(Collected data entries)
+ + + +

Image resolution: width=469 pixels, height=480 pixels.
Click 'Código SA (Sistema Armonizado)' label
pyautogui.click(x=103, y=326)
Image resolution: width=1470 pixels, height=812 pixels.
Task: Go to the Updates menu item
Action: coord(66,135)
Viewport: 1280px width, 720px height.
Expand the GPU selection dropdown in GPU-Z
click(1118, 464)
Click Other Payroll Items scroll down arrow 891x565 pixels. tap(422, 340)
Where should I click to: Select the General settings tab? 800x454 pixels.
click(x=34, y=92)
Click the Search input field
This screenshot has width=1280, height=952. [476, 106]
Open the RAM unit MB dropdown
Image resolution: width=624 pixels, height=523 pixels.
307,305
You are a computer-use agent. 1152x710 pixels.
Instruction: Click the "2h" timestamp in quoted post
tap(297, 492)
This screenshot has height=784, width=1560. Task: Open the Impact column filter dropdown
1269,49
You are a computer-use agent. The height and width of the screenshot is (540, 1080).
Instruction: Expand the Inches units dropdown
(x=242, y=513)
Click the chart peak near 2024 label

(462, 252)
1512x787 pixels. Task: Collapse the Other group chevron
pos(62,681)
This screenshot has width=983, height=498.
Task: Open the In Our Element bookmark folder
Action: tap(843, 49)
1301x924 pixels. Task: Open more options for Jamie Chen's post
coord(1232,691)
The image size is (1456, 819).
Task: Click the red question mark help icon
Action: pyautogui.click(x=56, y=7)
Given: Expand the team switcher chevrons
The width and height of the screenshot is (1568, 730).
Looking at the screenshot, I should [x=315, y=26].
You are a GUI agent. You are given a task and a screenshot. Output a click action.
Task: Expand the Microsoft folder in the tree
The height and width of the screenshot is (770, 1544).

+ + + +

Prompt
Return each line above that contains the string "computer".

Task answer
You are a computer-use agent. 1152x710 pixels.
You are a computer-use agent. The height and width of the screenshot is (540, 1080).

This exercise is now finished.